_What you are asked to do_.
What is wanted is every line below from the one with "Instruction: Open the Apply Scene icon" up to and including the one with "You are a computer-use agent. This", retyped exactly, pictures excluded, nothing else.

====

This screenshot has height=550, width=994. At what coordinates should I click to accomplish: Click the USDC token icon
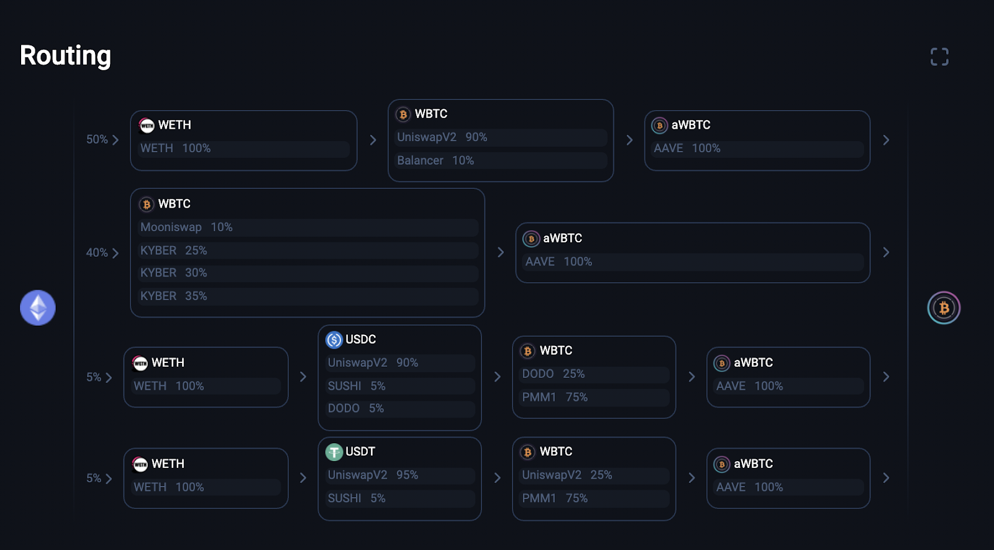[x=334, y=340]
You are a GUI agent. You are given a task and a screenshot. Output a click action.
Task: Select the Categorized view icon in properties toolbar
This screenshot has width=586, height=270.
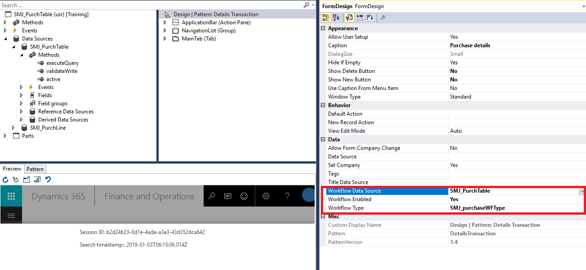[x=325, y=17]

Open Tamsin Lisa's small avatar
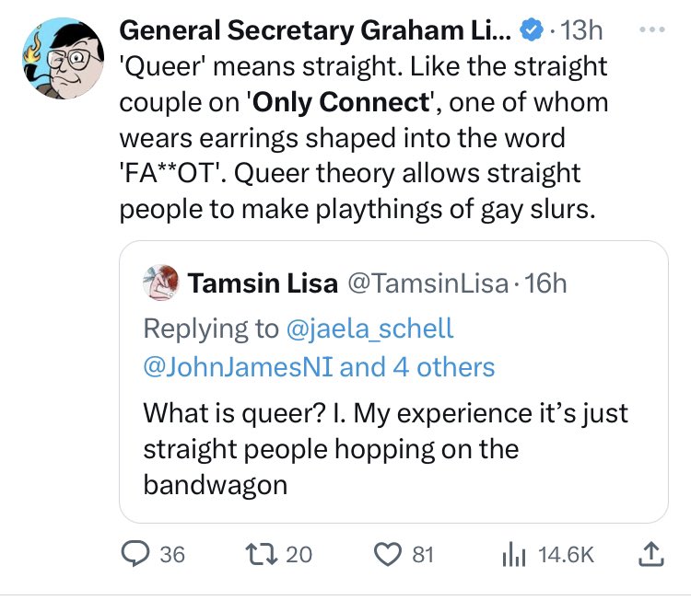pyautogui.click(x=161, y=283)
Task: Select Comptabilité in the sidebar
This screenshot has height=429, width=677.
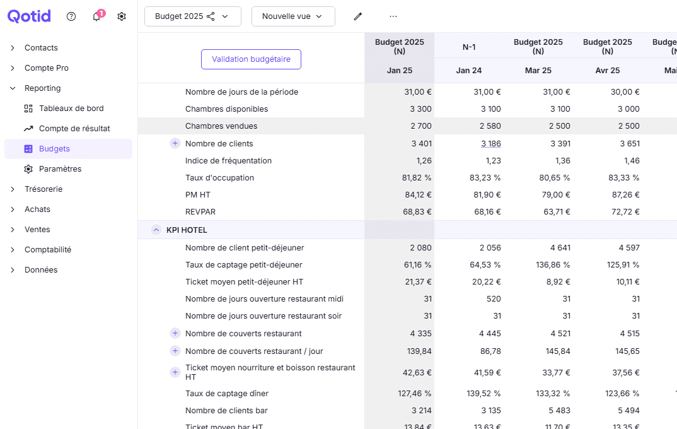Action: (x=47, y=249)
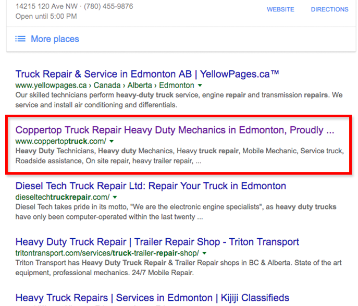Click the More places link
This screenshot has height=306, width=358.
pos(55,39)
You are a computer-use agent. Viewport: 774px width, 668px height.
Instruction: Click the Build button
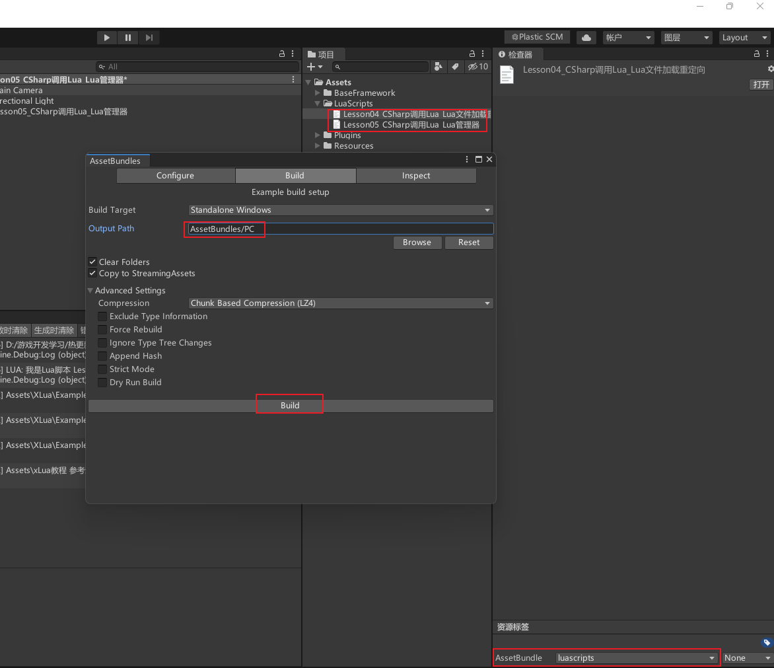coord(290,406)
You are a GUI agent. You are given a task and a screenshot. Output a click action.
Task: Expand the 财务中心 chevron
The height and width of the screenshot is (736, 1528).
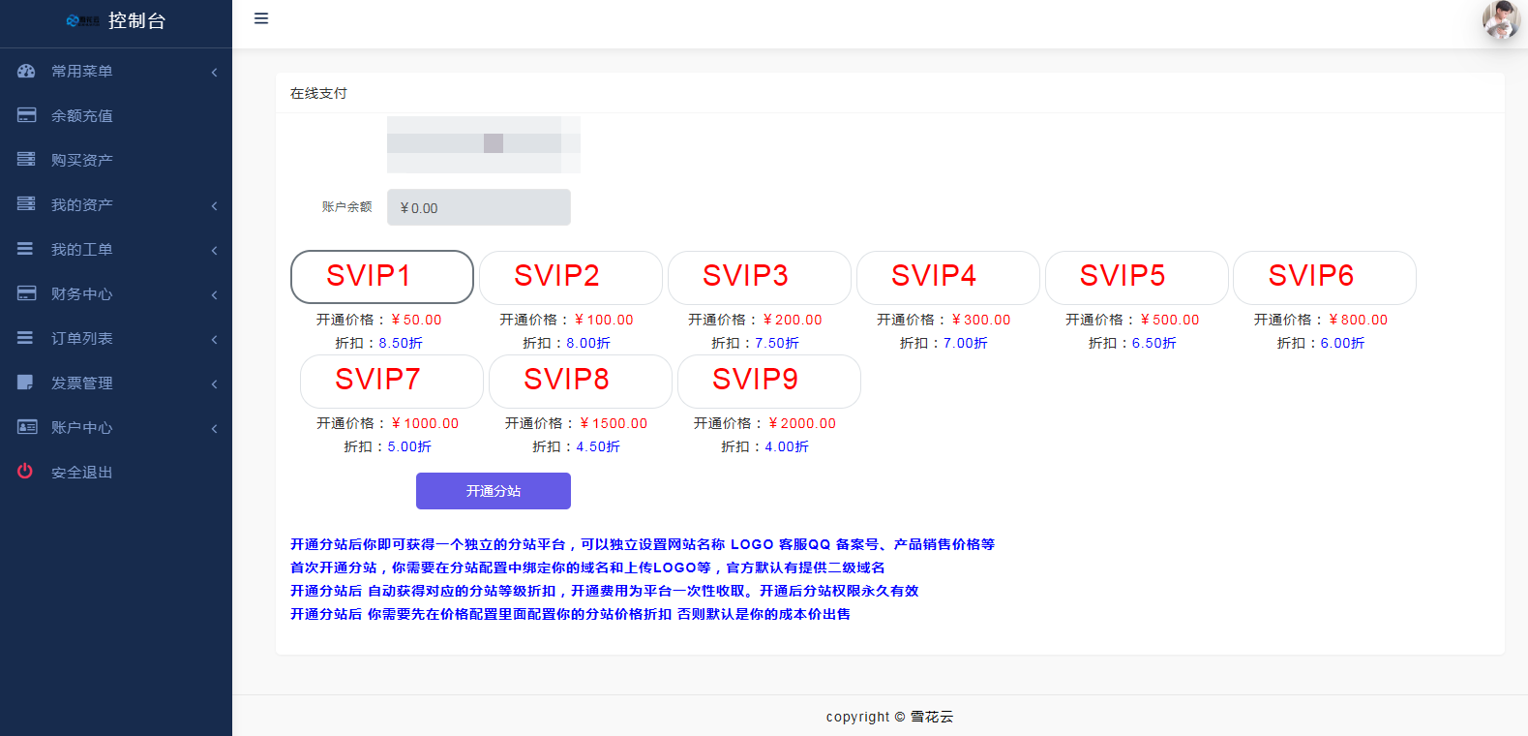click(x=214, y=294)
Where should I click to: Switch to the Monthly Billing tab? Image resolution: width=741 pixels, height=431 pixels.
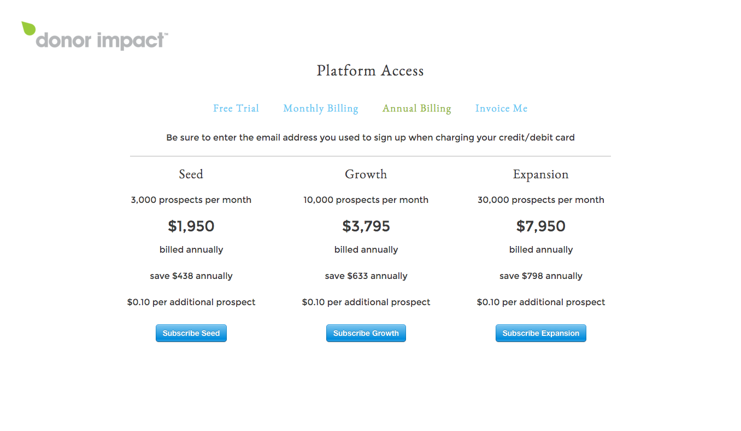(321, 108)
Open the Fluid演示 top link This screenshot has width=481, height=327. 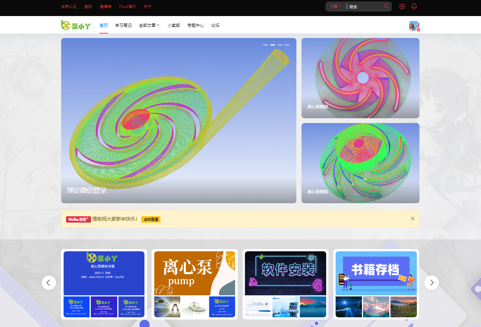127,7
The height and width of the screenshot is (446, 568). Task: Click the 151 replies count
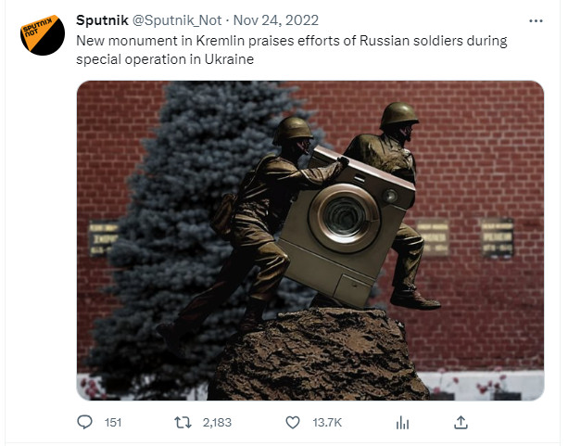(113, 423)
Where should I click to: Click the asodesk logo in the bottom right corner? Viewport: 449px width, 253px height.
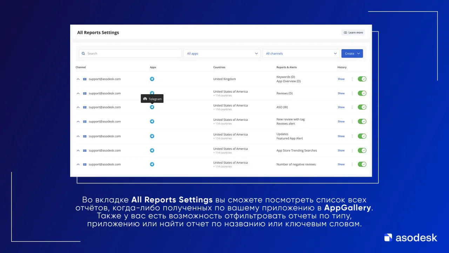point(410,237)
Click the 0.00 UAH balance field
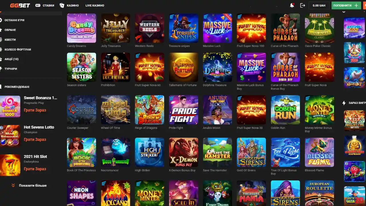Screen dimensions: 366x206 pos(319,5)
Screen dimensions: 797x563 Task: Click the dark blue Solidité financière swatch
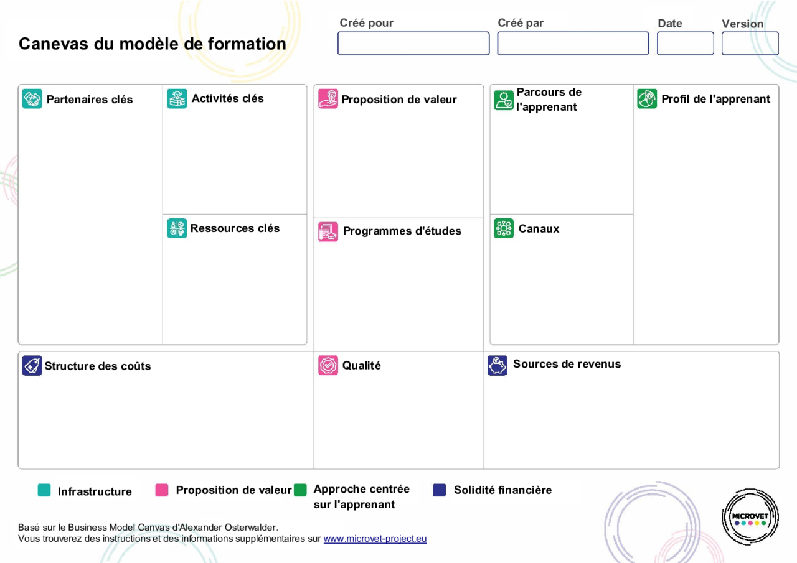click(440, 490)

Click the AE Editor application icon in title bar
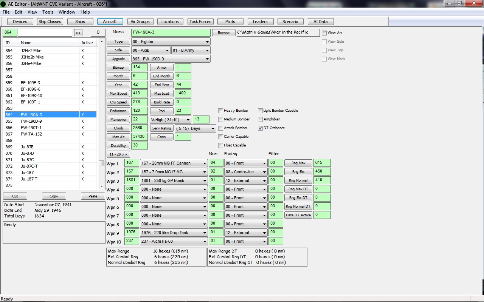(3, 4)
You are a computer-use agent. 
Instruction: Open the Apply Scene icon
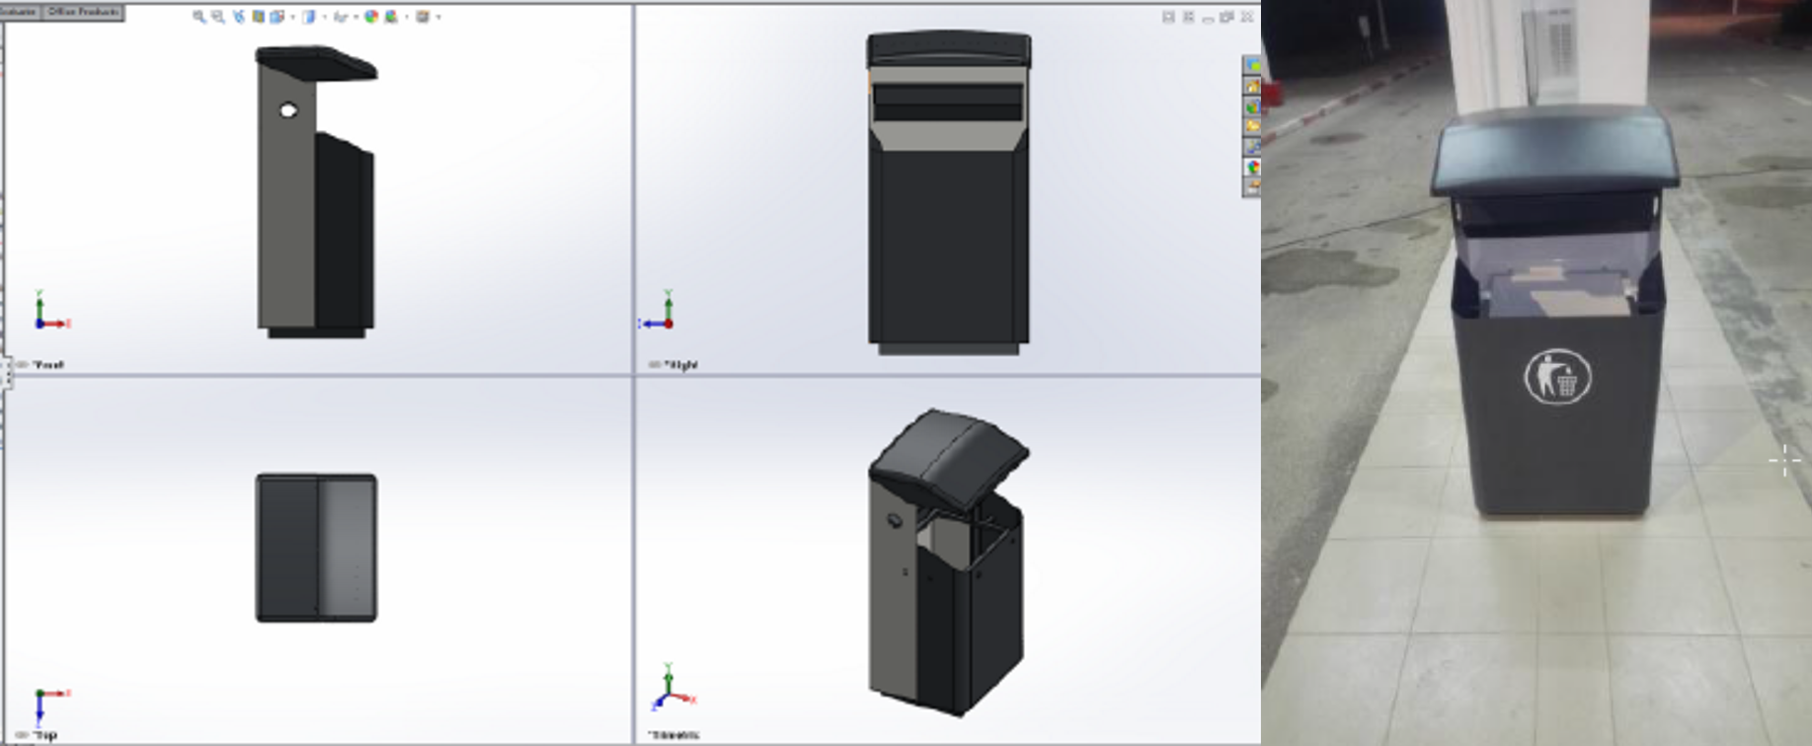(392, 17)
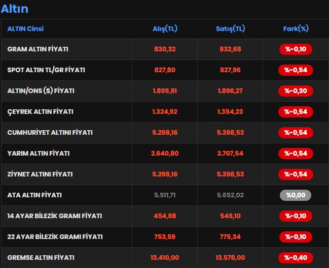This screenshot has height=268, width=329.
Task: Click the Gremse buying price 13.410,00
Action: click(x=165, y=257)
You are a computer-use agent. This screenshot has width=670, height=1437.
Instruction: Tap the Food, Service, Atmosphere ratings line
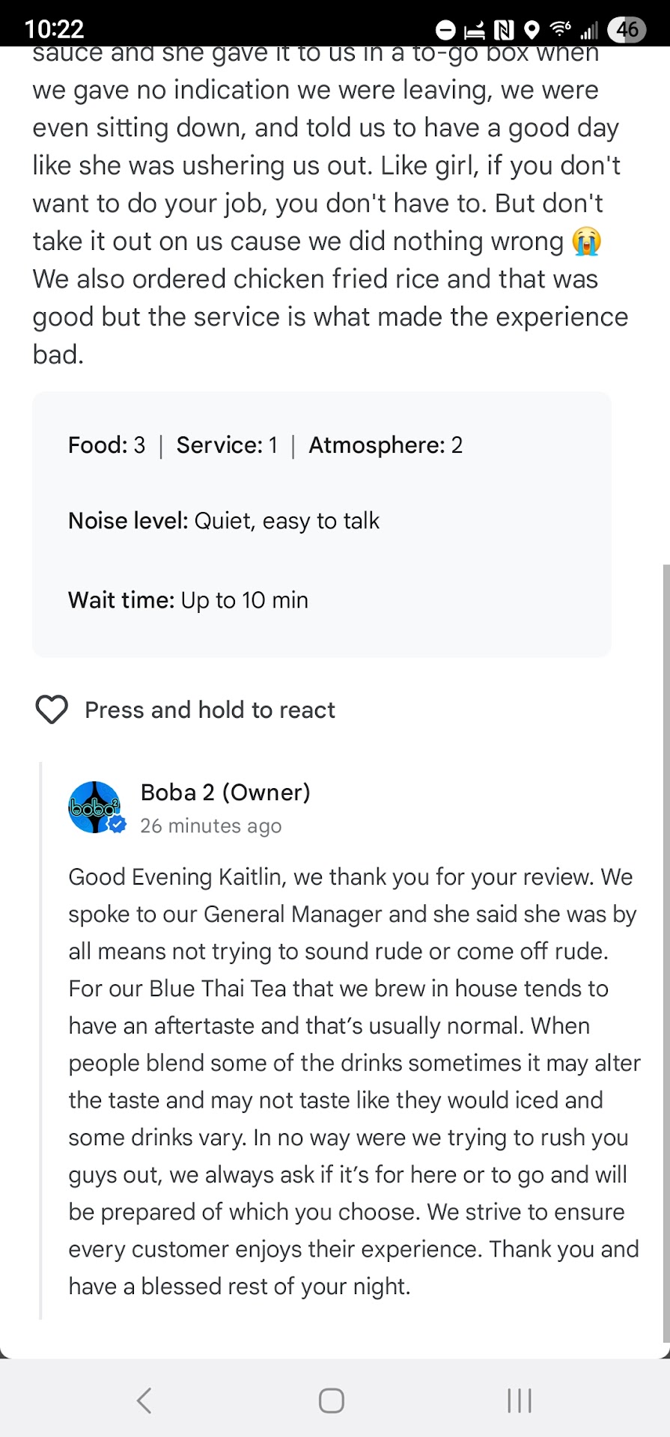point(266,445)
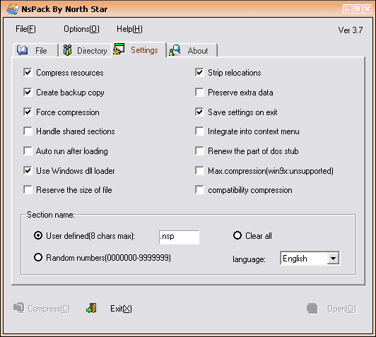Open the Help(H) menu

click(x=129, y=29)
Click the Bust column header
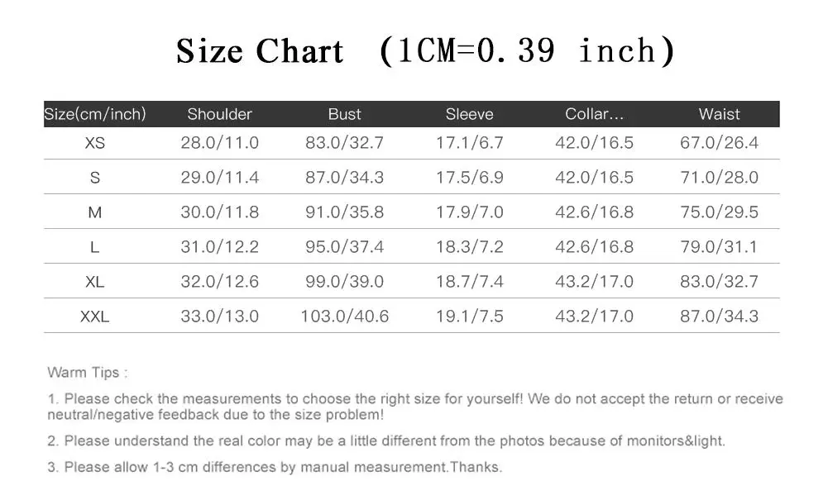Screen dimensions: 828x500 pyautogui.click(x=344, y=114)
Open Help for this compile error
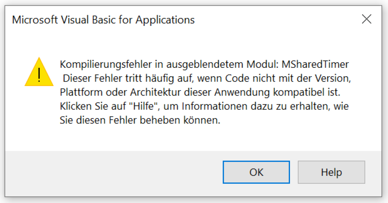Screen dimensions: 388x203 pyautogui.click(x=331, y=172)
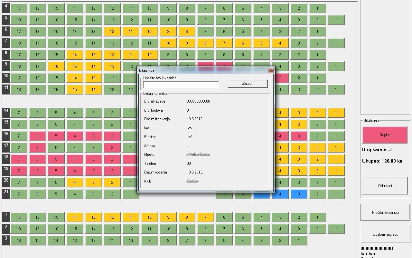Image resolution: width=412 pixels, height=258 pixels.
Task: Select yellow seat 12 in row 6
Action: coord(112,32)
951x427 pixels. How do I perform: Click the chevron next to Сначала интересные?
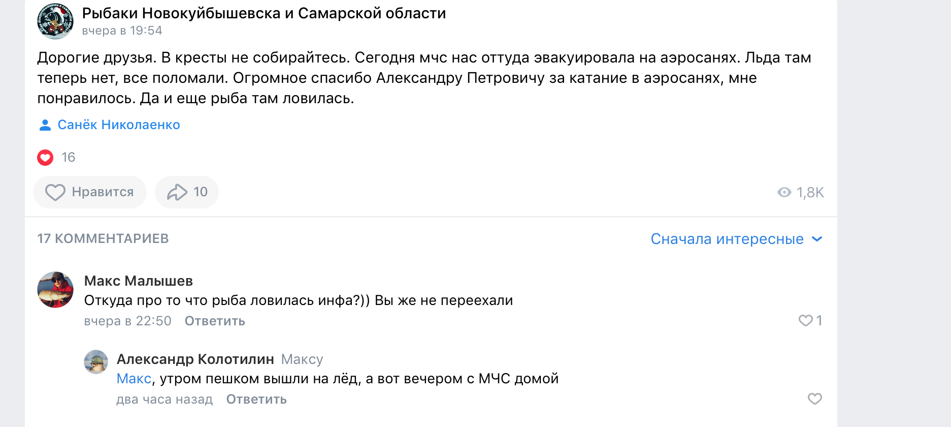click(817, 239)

====

_Solution for this task_.
Instruction: Open the Apply Scene icon
(392, 17)
This screenshot has height=268, width=329.
Task: Click the Gremse buying price 13.410,00
Action: click(x=165, y=257)
You are a computer-use agent. This screenshot has width=670, height=1437.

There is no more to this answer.